For the Uber optimists, there was plenty to like. The company, as it has disclosed before, generated more than $11 billion in net revenue last year, a 42 percent growth rate from the year before — although it’s noteworthy that the rate slowed to 22 percent in the fourth quarter of 2018 from 69 percent in the first quarter of the year. This is not a hypergrowth company anymore, at least not in its biggest business of rides on-demand.

Uber seems to have some better cost economics than Lyft, which operates only in North America and has about one-fifth of Uber’s annual revenue. Uber’s operating loss, for example, amounted to 27 percent of revenue in 2018, while Lyft’s operating loss was 45 percent of revenue.

To Uber’s credit, it is firing off a cannon-sized number of metrics at investors. Uber discloses its “core platform contribution profit,” a hand-selected metric intended to show the revenue of its two main businesses minus some of the driver incentives, legal costs and other stuff. There are maps showing Uber’s market share by country, a disclosure of tips paid to Uber drivers (a cumulative $1.2 billion) and a metric for Uber’s “monthly active platform consumers,” or the average number of people who take a car ride, rent an Uber scooter or bicycle or get a meal delivered from Uber Eats at least once in a given month.

The overall message: Uber is complex. I’m not sure I’ve ever read a more sprawling IPO document, which reflects Uber’s sprawl.

There’s on-demand rides, of course, which Uber disclosed generate about 80 percent of the total value of the company’s transactions.
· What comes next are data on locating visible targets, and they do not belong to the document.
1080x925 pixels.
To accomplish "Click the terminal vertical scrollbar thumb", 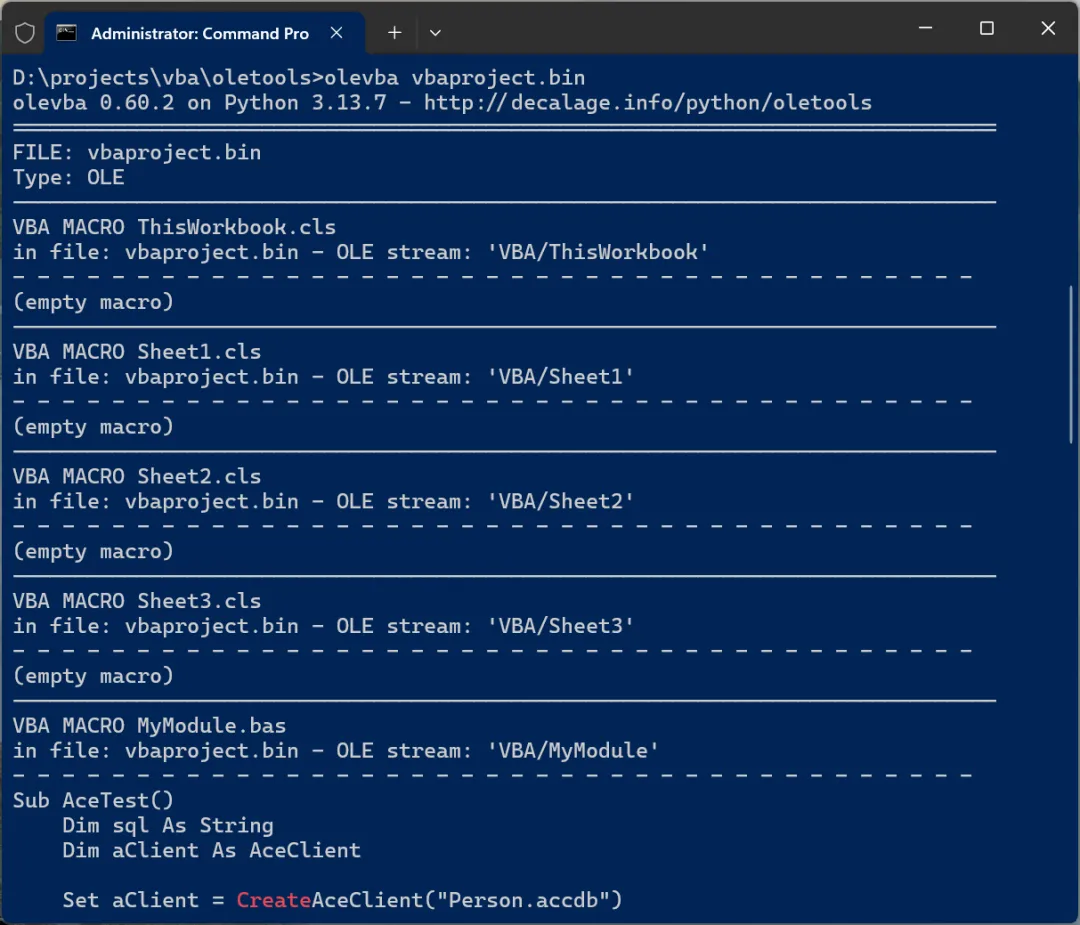I will [x=1073, y=364].
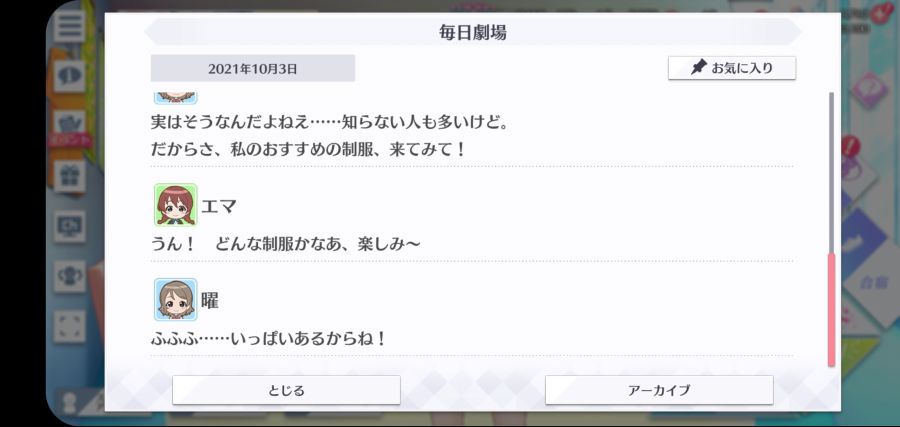Pin the episode with お気に入り button

click(x=732, y=68)
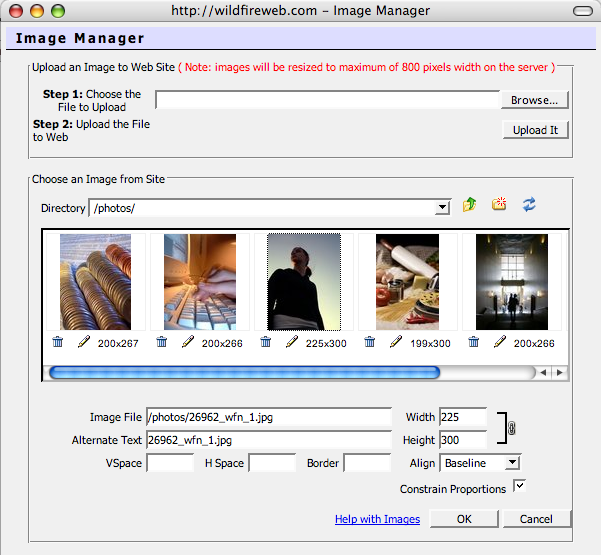
Task: Click the blue refresh arrows icon
Action: tap(529, 205)
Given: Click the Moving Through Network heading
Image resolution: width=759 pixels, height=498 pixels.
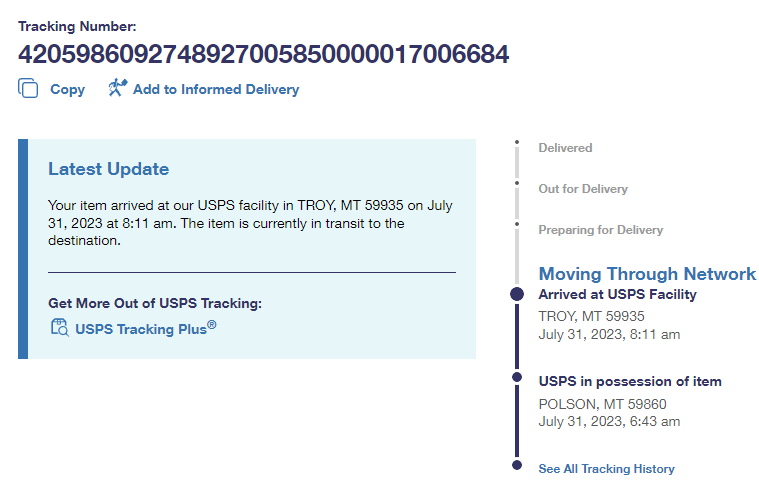Looking at the screenshot, I should click(647, 274).
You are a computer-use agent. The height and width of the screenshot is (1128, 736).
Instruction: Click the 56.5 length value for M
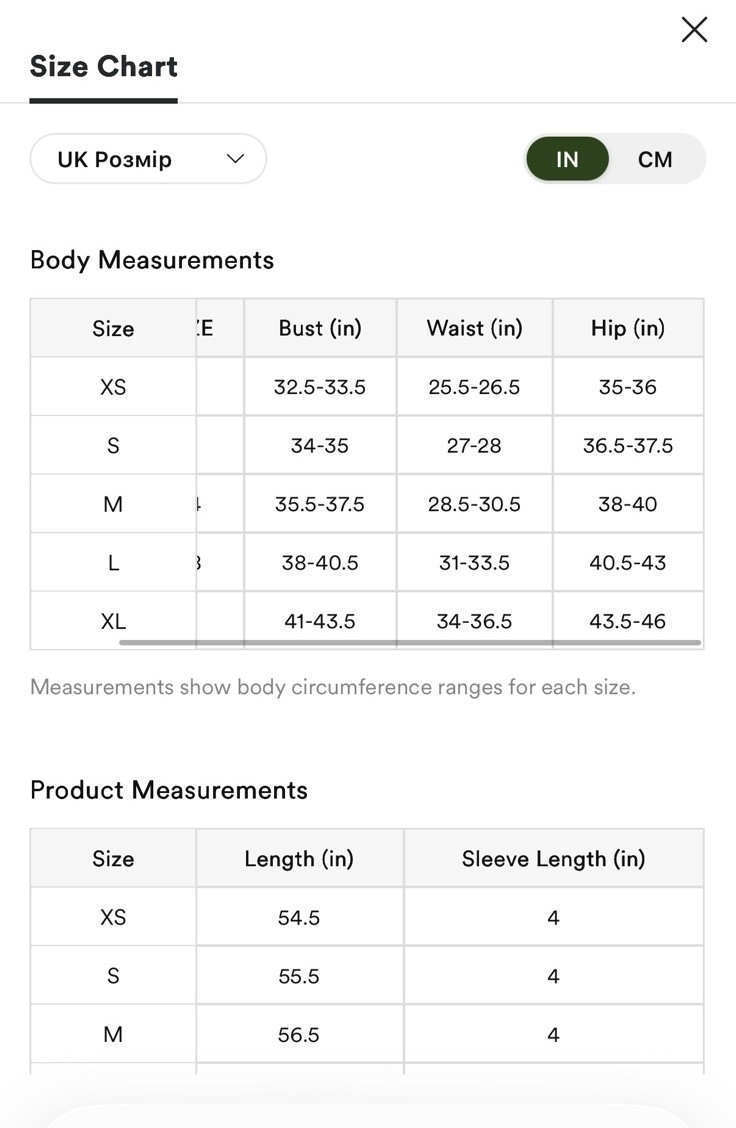coord(299,1034)
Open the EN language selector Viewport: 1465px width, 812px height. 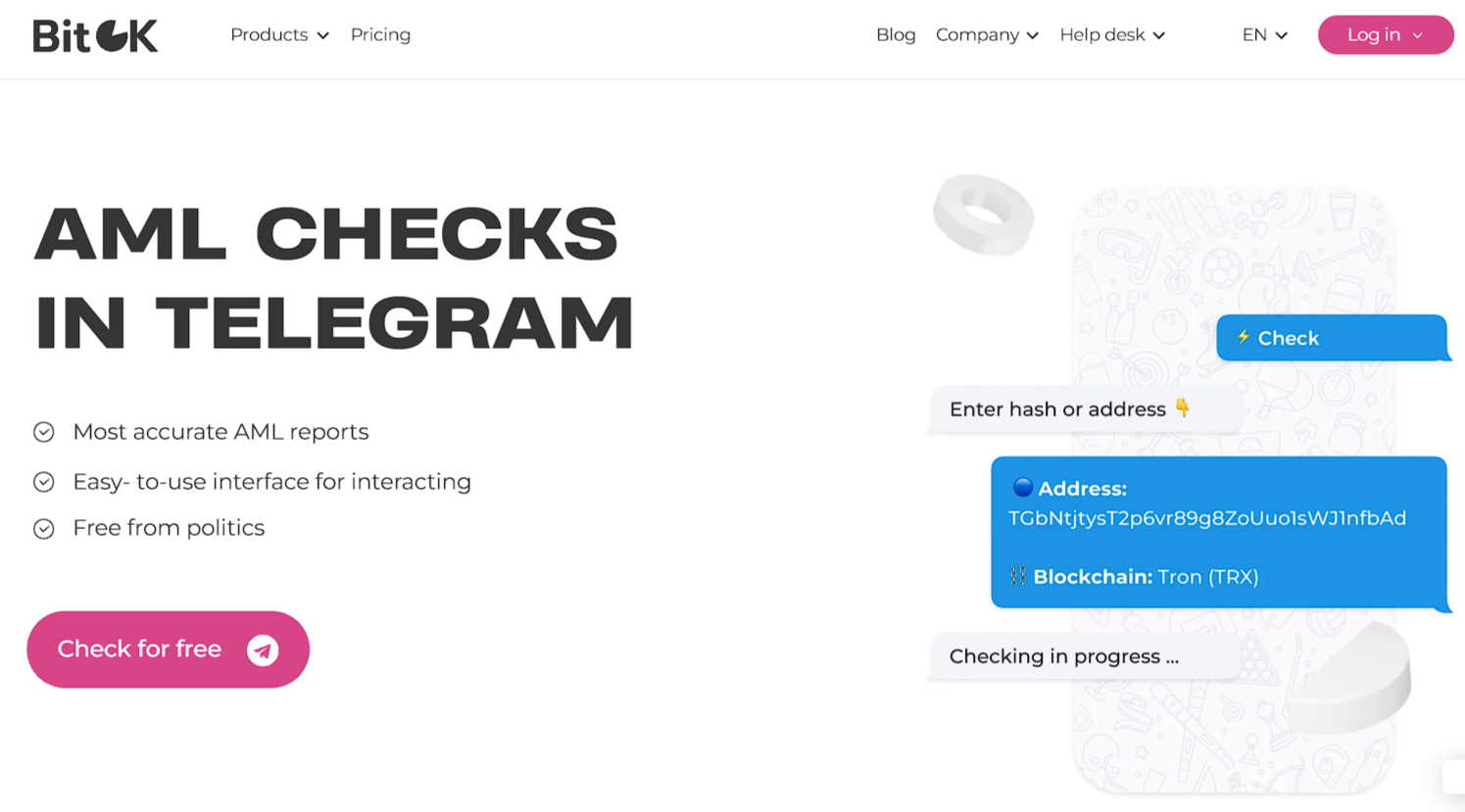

Growth in the value of transactions from rides slowed to 25 percent in the fourth quarter of 2018 from 44 percent in the early part of the year. Despite rides being Uber’s original business and accounting for the vast majority of its sales, the company spends big chunks of its IPO document talking about everything else.

That means Uber Eats food purchases, which accounted for 18 percent of Uber’s total transactions in the fourth quarter, plus the still relatively tiny business from Uber’s rented bicycles and scooters and its work as a middleman for freight deliveries – which combined were less than one percent of total transaction value. Uber also owns parts of multiple on-demand ride companies around the world, including Didi Chuxing in China and Russia’s Yandex. It has spent more than $1 billion developing a driverless car operation. This company is everything and everywhere.

The essence of Uber’s pitch is despite having $11 billion in annual revenue and a valuation in a rarefied zone, it’s just getting started. All companies going public have to say this, of course. But it’s notable that Uber’s pitch is it will someday be an even bigger (and eventually profitable) powerhouse thanks to its multiple unproven businesses.

Uber also engages in some sleight of hand about the ties connecting all its businesses. Uber said in its IPO document that people who take rides from the company and also use its restaurant delivery business did more trips than people who used just one of those services. The company also said its technology for matching supply and demand is relevant to car rides, scooter trips, restaurant meal orders and shipping bottles of water across the U.S.

The idea is to show that Uber is not a collection of semi-related services like Tyco or other old industrial conglomerates, but a company whose many parts contribute to a greater whole. It sound nice, but investors should ask hard questions about how much of Uber’s expertise in signing up ersatz taxi drivers is useful for reaching deals with restaurants to deliver burritos, or big companies that want to ship potato chips to grocery stores.

More so than even the usual coin-toss bet of an initial public offering, investing in Uber is almost entirely about what it could become and less about loving the company as it exists today.

“We will not shy away from making short-term financial sacrifices where we see clear long-term benefits,” Uber CEO Dara Khosrowshahi wrote in a letter to investors. That is an odd thing to say for a company that has been unprofitable for 10 years. It’s also the most important sentence about Uber. This company — already huge and built with billions of dollars in investors’ cash — has no choice but to keep investing and to jump-start growth in its sprawling empire.